╭─ SOURCE DOCUMENT
By OYAOL NGIRAIRIKL
Journal Staff
Construction of the Medical Arts Center in Dededo is being completed following delays caused by the COVID-19 pandemic and the Ukraine invasion.
“We’re just doing touch ups and paving the parking lot,” said Cesar C.Cabot of CW Holdings LLC, owner of the 51,000 square foot building and the eight acres it sits on. The cost of construction is about $25 million following COVID-19 delays and price increases. Cabot is also a partner in Cabot Mantanona LLP.
CW Holdings is working with anchor tenant and neighbor Guam Regional Medical City to get GRMC moved in and hopefully completing years-long discussions with the U.S. Department of Veterans Affairs as a second major tenant.
“We hope to have a signed lease with the U.S. Veterans Affairs. (Discussions are) still ongoing but we’d like to think we’re very, very, very close,” Cabot told the Journal in December.
Phillip Cabot, property manager for the Medical Arts Center and Cesar’s son, said discussions started in 2017. The federal government eventually released a solicitation for space and the company submitted a bid.
“If everything goes well, then we’re hoping for a signed contract by 2023,” Phillip Cabot said.
Tenants like the hospital and potentially the VA help fulfill Cesar Cabot’s vision for the Medical Arts Center as a “place for healing."
“It’s focused on everything health, medical and wellness,” he said, with everything in the three-story structure built to suit the needs of medical offices. “We have two full-size hospital grade elevators.”
The spaces inside the building will be up to the vendors to build out to their specifications and needs, Cabot said. And while they’re in discussions with various organizations and businesses, he said it’s health-related organizations that he wants to consider first.
╰─
╭─ DATASET EXCERPTS
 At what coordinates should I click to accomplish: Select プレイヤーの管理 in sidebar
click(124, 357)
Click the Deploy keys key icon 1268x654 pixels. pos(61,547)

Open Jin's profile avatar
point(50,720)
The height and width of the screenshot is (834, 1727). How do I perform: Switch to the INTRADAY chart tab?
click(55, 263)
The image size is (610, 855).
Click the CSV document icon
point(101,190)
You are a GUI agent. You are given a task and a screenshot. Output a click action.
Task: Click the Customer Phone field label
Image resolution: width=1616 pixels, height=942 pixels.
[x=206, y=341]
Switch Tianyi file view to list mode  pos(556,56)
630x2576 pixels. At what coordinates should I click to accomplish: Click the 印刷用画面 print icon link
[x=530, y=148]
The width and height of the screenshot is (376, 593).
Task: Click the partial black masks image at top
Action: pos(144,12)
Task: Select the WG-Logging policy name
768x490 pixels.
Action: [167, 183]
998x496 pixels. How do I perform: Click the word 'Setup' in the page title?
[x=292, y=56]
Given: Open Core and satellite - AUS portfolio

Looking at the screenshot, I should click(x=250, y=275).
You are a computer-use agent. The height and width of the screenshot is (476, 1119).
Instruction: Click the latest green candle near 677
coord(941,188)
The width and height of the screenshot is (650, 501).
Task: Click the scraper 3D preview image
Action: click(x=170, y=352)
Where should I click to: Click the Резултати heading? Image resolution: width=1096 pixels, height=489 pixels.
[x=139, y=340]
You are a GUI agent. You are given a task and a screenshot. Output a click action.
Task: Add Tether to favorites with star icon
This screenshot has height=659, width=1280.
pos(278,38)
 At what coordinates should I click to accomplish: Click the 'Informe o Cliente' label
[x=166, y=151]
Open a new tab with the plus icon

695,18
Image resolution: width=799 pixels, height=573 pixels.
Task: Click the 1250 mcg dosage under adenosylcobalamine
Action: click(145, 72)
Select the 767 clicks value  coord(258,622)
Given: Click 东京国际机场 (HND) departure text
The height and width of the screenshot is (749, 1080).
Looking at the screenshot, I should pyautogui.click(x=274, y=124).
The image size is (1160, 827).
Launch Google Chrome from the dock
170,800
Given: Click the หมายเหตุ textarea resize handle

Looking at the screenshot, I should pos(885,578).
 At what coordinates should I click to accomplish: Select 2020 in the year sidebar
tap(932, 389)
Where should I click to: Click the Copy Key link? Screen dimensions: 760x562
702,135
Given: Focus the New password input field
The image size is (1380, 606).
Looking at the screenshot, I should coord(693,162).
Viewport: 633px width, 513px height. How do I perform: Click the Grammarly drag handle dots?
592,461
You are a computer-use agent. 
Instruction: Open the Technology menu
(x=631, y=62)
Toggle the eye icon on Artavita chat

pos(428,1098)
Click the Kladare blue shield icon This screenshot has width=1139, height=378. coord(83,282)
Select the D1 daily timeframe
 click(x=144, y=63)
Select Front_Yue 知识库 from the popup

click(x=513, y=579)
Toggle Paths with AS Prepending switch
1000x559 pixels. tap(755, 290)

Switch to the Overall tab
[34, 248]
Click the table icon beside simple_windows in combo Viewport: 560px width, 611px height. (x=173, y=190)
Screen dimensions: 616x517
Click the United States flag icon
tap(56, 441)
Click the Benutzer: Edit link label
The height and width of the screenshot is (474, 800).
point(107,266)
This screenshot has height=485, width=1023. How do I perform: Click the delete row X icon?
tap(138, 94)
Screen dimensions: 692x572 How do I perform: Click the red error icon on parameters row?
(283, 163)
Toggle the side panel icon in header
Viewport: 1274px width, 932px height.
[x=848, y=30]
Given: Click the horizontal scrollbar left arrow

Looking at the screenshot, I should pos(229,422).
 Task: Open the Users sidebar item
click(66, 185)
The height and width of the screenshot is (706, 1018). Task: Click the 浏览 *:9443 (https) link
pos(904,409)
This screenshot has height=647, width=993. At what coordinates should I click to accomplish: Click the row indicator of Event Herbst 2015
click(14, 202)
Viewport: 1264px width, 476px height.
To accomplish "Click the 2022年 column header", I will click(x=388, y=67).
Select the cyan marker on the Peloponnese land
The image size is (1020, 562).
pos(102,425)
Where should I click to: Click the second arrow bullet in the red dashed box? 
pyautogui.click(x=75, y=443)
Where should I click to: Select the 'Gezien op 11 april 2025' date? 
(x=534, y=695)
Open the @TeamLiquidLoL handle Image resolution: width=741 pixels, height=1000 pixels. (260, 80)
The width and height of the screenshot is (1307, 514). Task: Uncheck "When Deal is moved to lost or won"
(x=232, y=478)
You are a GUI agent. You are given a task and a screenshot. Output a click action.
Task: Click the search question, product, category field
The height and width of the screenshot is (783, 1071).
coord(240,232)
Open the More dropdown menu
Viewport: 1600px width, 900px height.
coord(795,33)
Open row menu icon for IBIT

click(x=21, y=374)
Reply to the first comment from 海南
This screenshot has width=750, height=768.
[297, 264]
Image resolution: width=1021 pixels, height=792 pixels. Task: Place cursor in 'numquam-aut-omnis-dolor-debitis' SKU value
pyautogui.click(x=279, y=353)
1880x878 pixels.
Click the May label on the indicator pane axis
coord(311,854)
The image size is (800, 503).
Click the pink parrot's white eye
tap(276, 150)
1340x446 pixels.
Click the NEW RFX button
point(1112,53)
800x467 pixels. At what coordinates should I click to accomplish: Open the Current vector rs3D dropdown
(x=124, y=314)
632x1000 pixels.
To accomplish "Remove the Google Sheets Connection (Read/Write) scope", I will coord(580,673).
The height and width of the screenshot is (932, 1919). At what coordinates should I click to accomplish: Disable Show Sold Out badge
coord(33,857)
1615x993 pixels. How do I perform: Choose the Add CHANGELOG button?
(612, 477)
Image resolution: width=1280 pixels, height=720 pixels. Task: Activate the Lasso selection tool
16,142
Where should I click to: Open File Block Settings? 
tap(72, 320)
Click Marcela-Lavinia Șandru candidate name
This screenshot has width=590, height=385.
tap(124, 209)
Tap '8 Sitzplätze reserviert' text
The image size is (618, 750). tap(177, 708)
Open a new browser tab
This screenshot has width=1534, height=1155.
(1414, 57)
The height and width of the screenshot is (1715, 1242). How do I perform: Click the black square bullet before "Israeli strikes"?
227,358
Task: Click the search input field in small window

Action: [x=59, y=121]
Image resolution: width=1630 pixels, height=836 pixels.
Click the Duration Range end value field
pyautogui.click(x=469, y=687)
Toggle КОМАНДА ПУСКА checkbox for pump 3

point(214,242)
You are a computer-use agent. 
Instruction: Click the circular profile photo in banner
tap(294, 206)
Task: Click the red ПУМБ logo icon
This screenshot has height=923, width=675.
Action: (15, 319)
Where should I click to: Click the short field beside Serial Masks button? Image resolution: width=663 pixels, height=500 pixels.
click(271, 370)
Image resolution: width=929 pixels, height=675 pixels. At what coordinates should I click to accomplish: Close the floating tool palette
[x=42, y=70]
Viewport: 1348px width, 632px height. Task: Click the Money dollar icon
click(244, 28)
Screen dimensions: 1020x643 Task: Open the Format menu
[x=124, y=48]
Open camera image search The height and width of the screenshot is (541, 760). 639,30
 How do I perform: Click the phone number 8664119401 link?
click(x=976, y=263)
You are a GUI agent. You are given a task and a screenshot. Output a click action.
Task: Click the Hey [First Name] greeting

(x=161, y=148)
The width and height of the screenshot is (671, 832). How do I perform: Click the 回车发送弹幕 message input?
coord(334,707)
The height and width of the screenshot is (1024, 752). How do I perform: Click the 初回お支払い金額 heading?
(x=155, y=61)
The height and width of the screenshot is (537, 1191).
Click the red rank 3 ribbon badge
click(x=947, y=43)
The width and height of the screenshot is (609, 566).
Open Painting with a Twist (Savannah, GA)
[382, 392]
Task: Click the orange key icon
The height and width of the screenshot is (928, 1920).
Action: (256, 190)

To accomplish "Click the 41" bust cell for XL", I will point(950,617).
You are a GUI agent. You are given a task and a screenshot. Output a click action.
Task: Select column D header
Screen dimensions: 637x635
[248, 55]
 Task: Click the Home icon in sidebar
╰─
#### [INSTRUCTIONS FOR THE TASK]
Reproduce the passage of the Medical Arts Center article word for word, starting with "By OYAOL NGIRAIRIKL" and going on through "the Ukraine invasion.".

#### [TASK RESULT]
By OYAOL NGIRAIRIKL
Journal Staff
Construction of the Medical Arts Center in Dededo is being completed following delays caused by the COVID-19 pandemic and the Ukraine invasion.